Renee Austin stopped listening to the radio. She didn't buy any CDs. She didn't even play piano.

Those are extreme decisions for a big league singer-songwriter who recorded for the respected Blind Pig blues label. But after she lost her ability to sing in 2005, she lost her desire to enjoy music.

"I stayed away from music," she admitted. "It's like a football player who's had his leg cut off and gets invited to go to the Super Bowl and he just can't go."

Now, after what she calls three miracles, Austin has regained her voice and begun performing again.

"I never thought I'd be here," she said in a recent interview at the Dakota Jazz Club, where she will perform Sunday. "I couldn't talk for 11 months."

Now she can sing like she hasn't missed a beat.

"She sounds great. She has great emotion and delivery," said her music director, Mark Arneson, who never worked with her before this year but was a fan of her three albums. "Her voice is still strong.

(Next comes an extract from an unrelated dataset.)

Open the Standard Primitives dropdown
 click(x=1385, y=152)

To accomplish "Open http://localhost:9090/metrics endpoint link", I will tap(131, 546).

It's pretty wild after what she's been through."

Austin, who was regarded as sort of a diminutive Midwestern Etta James, lost her voice when she had thyroid surgery — and the doctor's predictions of when her voice would return never came true.

"I couldn't swallow right; I couldn't breathe right," Austin said, because her left vocal nerve was paralyzed.

She had to leave Blind Pig but needed to find work to pay medical bills. Even though she couldn't talk above a whisper, she still landed a job at a St. Paul nonprofit that rebuilds villages in Kenya and Uganda.

One day, nearly 11 months after the surgery, she answered the phone at work and suddenly her full voice emerged.

"I said, 'I'm going to have to call you back.' Oh, my gosh, I could talk on the spot. Like a miracle. I jumped around and did my praise dance to God," said Austin, a forty-something Texas native who moved to the Twin Cities for love in the early 1990s.

She could talk but not sing

However, Austin still couldn't sing. That voice just wasn't there.

In 2010, Austin's church asked her to act in an Easter production. The show ended with a song, but she procrastinated talking about her singing issues with the director. Then it came time for her to record a version of the song in a studio that she could lip-sync to during performances.

"There was a special speaker at church who said: 'Are there folks here who have something that the doctors say is incurable? We're going to pray for those people.' Then I head over to the studio with the director. He hits 'play' and I sang the entire track all the way through nonstop without a glitch," Austin said. "Miracle No. 2. I did seven shows in six days. But it wasn't my real voice, but they didn't know that."

Soon thereafter, Austin and her husband, photographer Jason Wood, adopted a boy in Ethiopia. Then in 2011, her pastor asked her to reprise her Easter performance. "Without warming up, I sang the entire track and it was my voice with all octaves," she said. "Again, I was shocked. Miracles still happen."

Last December, determined to resume her career, Austin attended a convention for Christian performers in Florida to audition for such record labels as Word and Integrity.

"I scored higher in acting than singing," she said with surprise.

Even though she has acted in some student film projects, Austin is sticking to singing.

Rediscovered on Facebook

Arneson, agents, promoters and fans found her on Facebook — she gets 25 to 50 friend requests a day, she said — and her return to music has been slow but sure. She performed at three blues festivals this summer, and she's a worship leader at Cityview Church in south Minneapolis, where she sings a bit. She's done plenty of songwriting and is talking about recording with New York producer/keyboardist Douglas Smith, aka the Truth, who has worked with Van Hunt and Parliament-Funkadelic.

Austin said her voice is a little less raspy, and she's missing a note or two that she could reach before.

Right now, she's focusing on her gigs at the Dakota this month and Famous Dave's in January, where she'll serve up what she calls her "roadhouse soul." "It's gospel-soul-country with a Texas bent."

She's been rehearsing and pinching herself because of the musicians who stepped forward to accompany her.

"People who didn't know who I was are asking to play with me because they all found my music," she said. "Gary Raynor's doing bass; he's played with everyone [on 'A Prairie Home Companion']. And there's [keyboardist] Matt Fink, a guy I watched on MTV when I was 13 and I'm used to seeing him in a doctor's outfit" in Prince and the Revolution.

As she waited for her husband and their home-schooled son to join her at the Dakota, Austin beamed with confidence.

"I'm starting to get comfortable again in my own shoes," she declared. "I'm ready for the next phase."